Diese Pillen sollen endlich helfen bei Reizdarmbeschwerden - vermittelt zumindest die Werbung. Der Originalton im YouTube-Spot: „Ständig Durchfall, Blähungen und Bauchschmerzen. Dann hat mein Arzt mir das neue Kijimea empfohlen. Meine Darmbeschwerden waren wie weg.“ - „Wie weg.“ - „Super Sache, dieses Kijimea Reizdarm Pro.“

Unterschiedliche Beschwerden mit dem Reizdarm

Das Reizdarmsyndrom ist inzwischen fast ein Volksleiden. Geschätzt 17 Prozent der Deutschen sind davon betroffen. Der Arzneimittelexperte Professor Gerd Glaeske sagt, vor allem die Anzahl der Beschwerden erzeuge bei den Betroffenen einen hohen Leidensdruck. „Es heißt deshalb auch Syndrom, weil es eine Vielfältigkeit von Symptomen ist, die da zusammenkommen. Es sind vor allen Dingen Bauchschmerzen. Es sind aber auch Durchfälle. Es ist Verstopfung. Es ist eine Situation, dass Darmbeschwerden auftreten in unterschiedlicher Weise.“

Das Reizdarmsyndrom kann vielfältige Beschwerden mit sich bringen, weiß Arzneimittelexperte Professor Gerd Glaeske. (Foto: SWR, SWR Marktcheck)
Das Reizdarmsyndrom kann vielfältige Beschwerden mit sich bringen, weiß Arzneimittelexperte Professor Gerd Glaeske. SWR Marktcheck

Marktführer Kijimea: Kapseln mit speziellen Bakterien

Eine Krankheit, die viele haben, und deren Ursache nicht klar ist. Da wollen etliche Hersteller mitverdienen. Kijimea ist das meistverkaufte Produkt im Bereich Darmgesundheit. Der Jahresumsatz liegt bei knapp 40 Millionen Euro im Jahr 2019 – allein in Deutschland.

Umgerechnet 1,26 Euro pro Kapsel kostet Kijimea Reizdarm Pro - das mit Abstand teuerste Produkt im Vergleich, aber auch das bekannteste.
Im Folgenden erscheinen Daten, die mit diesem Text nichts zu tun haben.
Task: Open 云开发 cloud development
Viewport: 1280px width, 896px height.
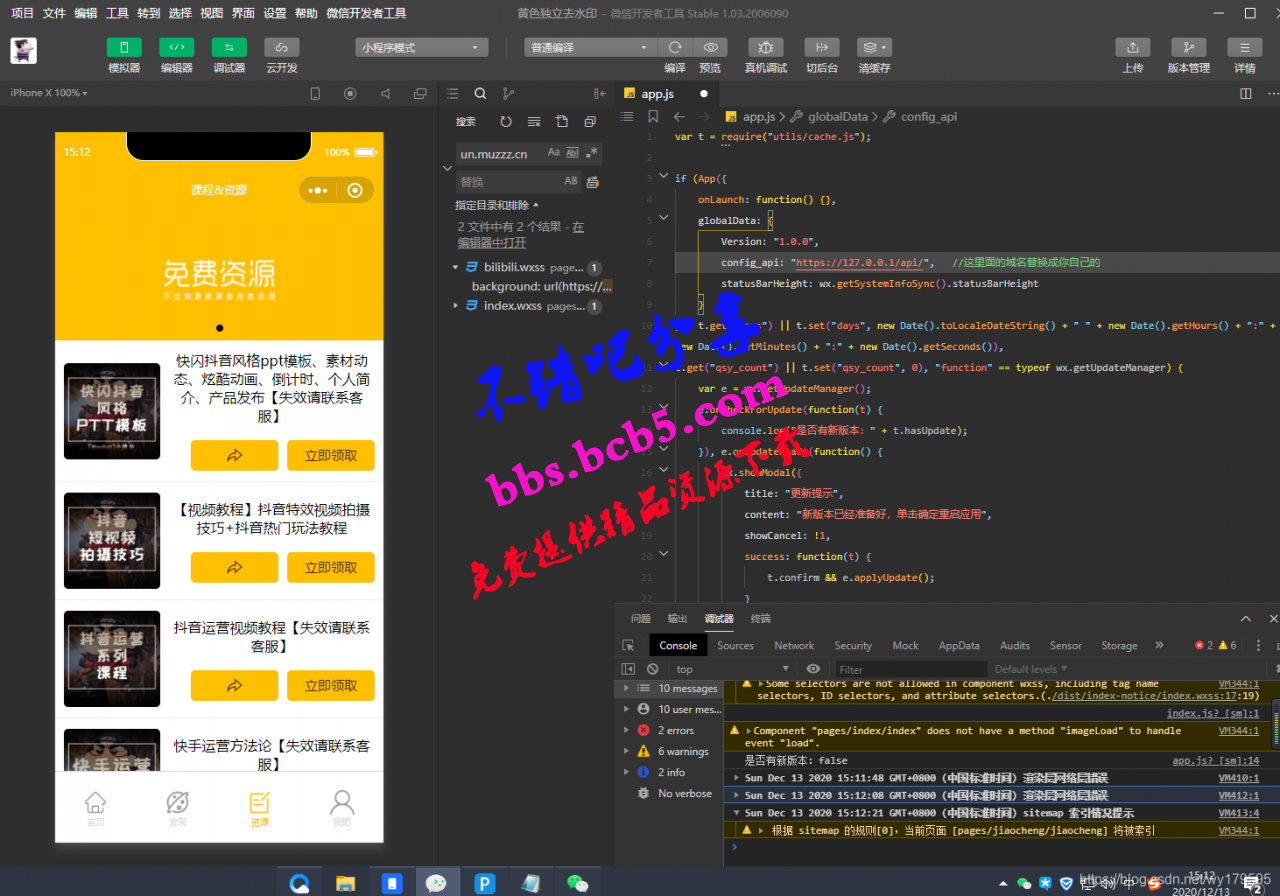Action: click(x=282, y=47)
Es will die Symptome mit speziellen Bakterien bekämpfen. Ihr komplizierter Name: „B. bifidum HI-MIMBb75“. Die Bakterien sollen sich an die geschädigten Stellen der Darmwand anheften und sie schützen - wie ein Pflaster. Dadurch sollen die Beschwerden abklingen.

Mehrere Packungen Tabletten und Kapseln: Die Preisspanne bei Medizinprodukten gegen Reizdarm-Beschwerden ist beachtlich. (Foto: SWR, SWR Marktcheck)
Die Preisspanne bei Medizinprodukten gegen Reizdarm-Beschwerden ist beachtlich. SWR Marktcheck

Kritik: Beschwerden sind „wie weg“ – aber nicht zuverlässig

Für das Fachmagazin „arznei-telegramm“ hat Chefredakteur Wolfgang Becker-Brüser mit seinem Team die Studien zu „Kijimea Reizdarm Pro“ genau analysiert. Er ist selbst Arzt und Pharmakologe und sieht diese Werbung kritisch.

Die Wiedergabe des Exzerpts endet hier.